Let me offer a few examples of Biblical reliability:
- We have more far more greek manuscripts of the New Testament than any other text. There have been 5800 different greek manuscripts discovered. Homer’s Iliad is second with 664 manuscripts.
- Some of the oldest greek manuscripts we have in our possession are dated as early as 125 AD (and to clarify, that is just the New Testament, not the Old Testament).
- Scribes very carefully transcribed the scriptures. After they finished a manuscript, they would count the words to make sure there were the same amount; if there was a discrepancy, the manuscript would be tossed and another would be made. If there were the same total amount of words, then the scribes would count the total amount of letters. Again if there was a discrepancy the manuscript would be thrown out and the scribe would have to start over. If there were the same total amount of characters, then the scribe would count from the beginning and the end of the manuscript to find the central character in the document. If there was a discrepancy, the manuscript would be thrown out and the scribe would have to start again. If the manuscript matched the original after this process, then it was accepted.
Additionally, I would have liked to see Ken Ham counter Bill Nye’s misinterpretation of Ham’s “literal” reading of the Bible. Ham explained that he read the Bible “naturally,” meaning he reads it as it was intended to be read. So if it’s Ancient Israel law, you read it as Ancient Israel law , if it’s narrative, you read it as narrative, and if it’s poetry, you read it as poetry, and so on (although Ham never acknowledges that Genesis 1 is poetry! Given, Genesis 2 is not). Nye took this to mean that Ham only takes some of the Bible literally, which is a misinterpretation of what he said.
1. Acknowledge the difference between historical science and observational science.
I thought the dichotomy of historical and observational science was one of the Ham’s most reasonable points and something that Nye should have conceded. There is a distinct difference between what you can actively observe with your senses (empiricism), and what you can extrapolate from your observations. And as Ham explained, how you interpret observations historically is heavily dependent on your worldview. As it stands though, you cannot see macro-evolution taking place, and thus it falls into the “historical science” category.
2. Acknowledge the inherent belief system in evolution.
Both gentlemen came into the debate with their own presuppositions: Nye with a naturalistic worldview, and Ham with a theistic worldview. Of course science generally operates under naturalism and the presupposition that there are only natural causes of events (i.e., the dismissal of the supernatural). But once you move past observable events, you take a stance of faith on what has happened by your assumption that nature can be the only factor.
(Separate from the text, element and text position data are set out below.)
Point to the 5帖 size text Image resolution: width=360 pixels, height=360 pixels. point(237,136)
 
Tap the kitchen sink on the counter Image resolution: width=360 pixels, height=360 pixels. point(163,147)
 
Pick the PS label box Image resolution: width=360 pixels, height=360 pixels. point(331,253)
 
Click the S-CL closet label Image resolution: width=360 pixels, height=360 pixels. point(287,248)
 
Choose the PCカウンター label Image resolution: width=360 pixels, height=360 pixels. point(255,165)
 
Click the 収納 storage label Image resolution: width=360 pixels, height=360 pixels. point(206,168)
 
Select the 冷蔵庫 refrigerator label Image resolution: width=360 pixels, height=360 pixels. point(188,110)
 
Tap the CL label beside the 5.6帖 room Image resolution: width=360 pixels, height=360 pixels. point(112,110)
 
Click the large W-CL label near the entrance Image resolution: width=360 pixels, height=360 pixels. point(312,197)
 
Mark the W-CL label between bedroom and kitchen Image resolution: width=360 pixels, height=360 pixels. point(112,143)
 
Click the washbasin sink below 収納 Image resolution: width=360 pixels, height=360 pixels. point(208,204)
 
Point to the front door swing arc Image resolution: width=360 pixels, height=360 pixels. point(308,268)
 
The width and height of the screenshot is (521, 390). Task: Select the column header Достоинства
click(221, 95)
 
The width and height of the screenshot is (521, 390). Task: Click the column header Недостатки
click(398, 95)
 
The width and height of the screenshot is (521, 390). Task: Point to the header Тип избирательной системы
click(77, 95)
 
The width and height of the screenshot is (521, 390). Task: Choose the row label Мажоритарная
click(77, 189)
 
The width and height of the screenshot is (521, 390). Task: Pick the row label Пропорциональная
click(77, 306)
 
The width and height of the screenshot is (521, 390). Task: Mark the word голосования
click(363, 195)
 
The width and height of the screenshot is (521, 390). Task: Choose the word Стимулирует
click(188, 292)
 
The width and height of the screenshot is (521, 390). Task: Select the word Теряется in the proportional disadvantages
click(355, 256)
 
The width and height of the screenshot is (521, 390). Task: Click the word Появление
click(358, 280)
Ham made this distinction in regards to the Evolutionary Tree and the Creation Orchard; once you search past the “kinds” of animals, you are assuming from a naturalistic worldview that they originated from one organism.
So, is creation a viable model of origins in today’s modern, scientific era? Well, yes and no. Science takes the mantle of naturalism; you could argue that anything that is not evidenced naturally is not science and discredit creation that way. But science currently lacks the answers to the origins of life, and what existed before the Big Bang, and so forth. And answers to those questions are inherently given on faith regardless of whether they seem more scientific or not. So maybe Creation deserves a dog in the fight. Either way, I’m sure we haven’t heard the last of this discussion.